Based on this code, my csv output will be stored at "/Users/mikeytabak/Desktop/example_results.csv". When you look at this output csv, each row is a different image. The answer column contains the species ID that was provided to the model for the image (species ID lookup table). guess1 is the top guess (what the model thinks is in the image). If guess1 == answer, the model was correct for that image. If this is not the case, the fileName column contains the exact path to the image, so you can inspect the image manually. guess2 is the next best guess, and so on. confidence1 is the model's confidence in guess1, confidence2 is the model's confidence in guess2, ... Tabak et al discuss the top guess vs. the top 5 guesses and how these can be used.
The species ID in the data_info file will not affect how the model assigns images to species. If you'd like to verify this, try changing all of the values in this column to 0 (or any other number between 0-27) and run the model again (but remember that if you modify and save this file to save it with Unix linebreaks).

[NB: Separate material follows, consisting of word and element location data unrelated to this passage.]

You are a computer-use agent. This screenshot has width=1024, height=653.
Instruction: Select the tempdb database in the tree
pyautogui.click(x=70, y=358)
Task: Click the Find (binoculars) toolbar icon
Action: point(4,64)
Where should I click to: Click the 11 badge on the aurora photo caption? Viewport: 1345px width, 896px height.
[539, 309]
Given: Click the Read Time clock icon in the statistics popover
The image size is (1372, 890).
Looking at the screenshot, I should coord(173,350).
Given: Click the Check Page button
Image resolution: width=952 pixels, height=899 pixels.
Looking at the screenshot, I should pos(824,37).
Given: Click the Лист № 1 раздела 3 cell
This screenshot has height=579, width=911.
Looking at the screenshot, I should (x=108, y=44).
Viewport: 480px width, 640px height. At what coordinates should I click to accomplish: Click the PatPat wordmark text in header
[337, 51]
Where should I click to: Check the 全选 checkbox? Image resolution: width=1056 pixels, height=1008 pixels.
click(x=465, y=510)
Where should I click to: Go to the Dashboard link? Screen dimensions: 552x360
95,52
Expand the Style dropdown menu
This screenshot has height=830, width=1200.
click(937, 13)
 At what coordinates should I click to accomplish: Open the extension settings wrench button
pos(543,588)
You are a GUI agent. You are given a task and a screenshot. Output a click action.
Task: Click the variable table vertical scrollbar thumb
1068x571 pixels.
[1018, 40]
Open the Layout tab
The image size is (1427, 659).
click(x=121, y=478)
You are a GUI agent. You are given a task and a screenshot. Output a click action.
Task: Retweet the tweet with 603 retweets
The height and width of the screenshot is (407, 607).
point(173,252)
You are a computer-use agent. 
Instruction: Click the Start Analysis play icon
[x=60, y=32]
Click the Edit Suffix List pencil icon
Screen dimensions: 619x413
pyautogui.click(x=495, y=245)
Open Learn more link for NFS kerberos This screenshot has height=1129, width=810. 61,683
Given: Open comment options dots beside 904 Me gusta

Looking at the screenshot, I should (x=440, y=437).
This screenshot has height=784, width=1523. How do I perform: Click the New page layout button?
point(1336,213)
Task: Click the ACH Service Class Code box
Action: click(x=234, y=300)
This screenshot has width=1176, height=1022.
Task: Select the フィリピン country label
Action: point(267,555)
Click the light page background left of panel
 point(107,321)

Example of training a machine learning model that classifies images. In this example, I'll use the same images and data to train a model. There are fewer than 2,000 total images, so the model would perform very poorly, but I am presenting the code for illustration. If you are running on a CPU, this will take at least 30 minutes to run. It will take much less time on a GPU

train(path_prefix = "/Users/mikeytabak/Desktop/images", # this is the absolute path to the images. 
         data_info = "/Users/mikeytabak/Desktop/image_labels.csv", # this is the location of the csv containing image information. It has Unix linebreaks and no headers.
         model_dir = "/Users/mikeytabak/Desktop", # assuming this is where you stored the L1 folder in Step 3 of the instructions: github.com/mikeyEcology/MLWIC/blob/master/README
         python_loc = "/anaconda2/bin/", # the location of Python on your computer. 
         num_classes = 28, # this is the number of species from our model. When you train your own model, you will replace this with the number of species/groups of species in your dataset
         log_dir_train = "training_output" # this will be a folder that contains the trained model (call it whatever you want). You will specify this folder as the "log_dir" when you classify images using this trained model. For example, the log_dir for the model included in this package is called "USDA182"
         )

As mentioned above, you would not want to use this model for anything because it has only been trained on 2,000 images, but hopefully this illustrates the method. What you specified as your log_dir_train is what you will specify as your log_dir when using classify. As this example training is only for illustration, once the output in your R console starts to look like this:

Filling queue with 2000 images before starting to train. This may take some times.
2018-06-28 19:46:25.235301: I tensorflow/core/platform/cpu_feature_guard.cc:140] Your CPU supports instructions that this TensorFlow binary was not compiled to use: AVX2 AVX512F FMA
2018-06-28 19:39:17.631641: epoch 55, step 0, loss = 2.74, Top-1 = 0.50 Top-5 = 0.83 (8.6 examples/sec; 1.394 sec/batch)
2018-06-28 19:39:37.900512: epoch 55, step 10, loss = 0.95, Top-1 = 0.75 Top-5 = 0.92 (65.7 examples/sec; 0.183 sec/batch)
2018-06-28 19:39:53.390196: epoch 56, step 0, loss = 5.56, Top-1 = 0.17 Top-5 = 0.75 (65.3 examples/sec; 0.184 sec/batch)
2018-06-28 19:40:11.718238: epoch 56, step 10, loss = 0.07, Top-1 = 1.00 Top-5 = 1.00 (65.4 examples/sec; 0.183 sec/batch)
2018-06-28 19:40:26.435674: epoch 57, step 0, loss = 0.05, Top-1 = 1.00 Top-5 = 1.00 (65.9 examples/sec; 0.182 sec/batch)
2018-06-28 19:40:44.369809: epoch 57, step 10, loss = 1.46, Top-1 = 0.67 Top-5 = 1.00 (68.0 examples/sec; 0.177 sec/batch)
2018-06-28 19:40:59.095571: epoch 58, step 0, loss = 0.70, Top-1 = 0.83 Top-5 = 1.00 (67.4 examples/sec; 0.178 sec/batch)

This confirms that you are successfully training a model. You can stop training with the example dataset and train a model using your images.